Photo: Chris Gordon
I’m afraid I’ve got some bad news. Mikhail Grabovski is now a former Capital. Wednesday afternoon, Grabo signed a four-year, $20 million deal with the Metropolitan rival New York Islanders. The talented center will be on Long Island until he’s 34.
Grabo’s deal is one year shorter and worth $7.5 million less than the contract Brooks Orpik signed with the Caps. I can’t wait to see how well that works out.
Last night, while discussing his new toys, Capitals general manager Brian MacLellan admitted that he chose a second defenseman over re-signing Grabovski because the Belorussian was unrealistic with his contract demands.
“I’m not sure where [Grabovski’s contract] is going to end up,” MacLellan told the gathered media. “At some point we had to make a decision whether we wanted to go two defensemen or one defenseman, and we made the decision for two.”

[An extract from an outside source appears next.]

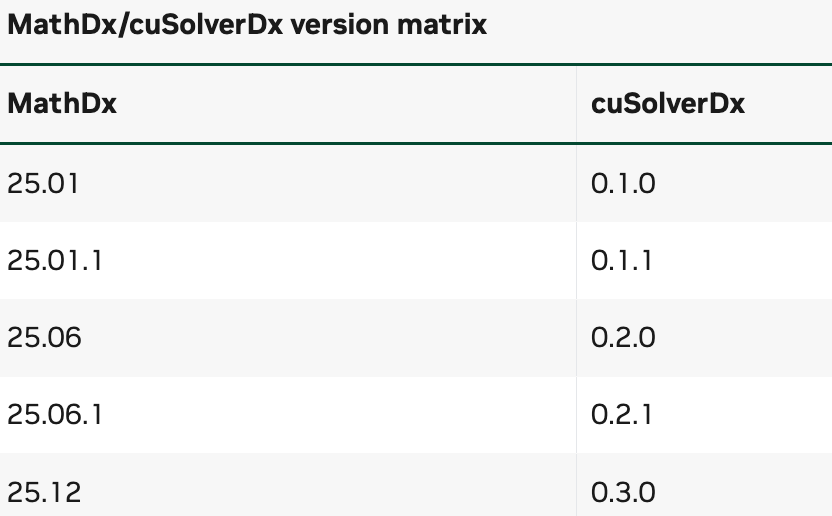
Task: Click MathDx release matching cuSolverDx 0.2.1
Action: pyautogui.click(x=55, y=415)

According to MacLellan, Grabovski was forced to lower his number on Wednesday. He also expressed disappointment that Grabo couldn’t present the team with a more realistic offer “two, three days ago.”
The Washington Post’s Alex Prewitt spoke to Grabovski’s agent Gary Greenstin on Wednesday, and Grabo’s rep said that he never thought the Capitals were very serious in retaining their client.

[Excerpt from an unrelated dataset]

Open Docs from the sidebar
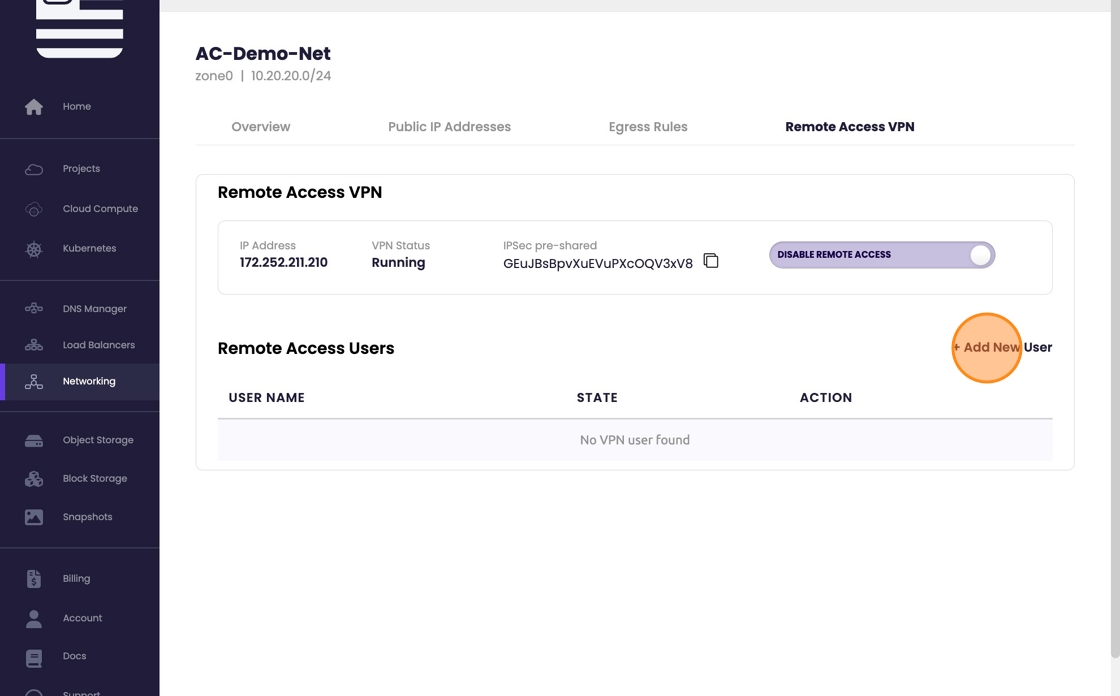Image resolution: width=1120 pixels, height=696 pixels. coord(74,656)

Asked Grabovski's agent if he ever felt they were ever close with the #Caps on a deal. Said discussions were all "just talk," not serious.
— Alex Prewitt (@alex_prewitt) July 2, 2014
Without Grabovski, the Capitals, with only $1.2 million left in cap space, must get creative to fill their not-at-all-new second line center hole. They can choose to find a cheaper option on the free market, make a trade (they have a lot of veteran options to deal at forward), or look internally.
A few weeks ago, MacLellan pointed at Brooks Laich, Marcus Johansson, and prospect Evgeny Kuznetsov as potential replacements, though each are not optimal solutions. Laich is injury prone and more of a defensive specialist. Johansson has played wing lately and is unproven. Kuznetsov has the offensive ability to handle the new position, but is very poor at face-offs and is still learning the North American game.
In the end, Grabovski will be a difficult player to replace. He finished the year as the team’s best possession player at forward and helped bring offense to both the second and third lines. He also had a ton of chemistry with Alex Ovechkin when he played with him. I’ll even go one further: if Grabovski would not have suffered an ankle injury mid-way through the season, his presence alone likely would have pushed the Capitals into the playoffs.
Instead, now he’s gone. It will be interesting to see what the team does to respond to his loss.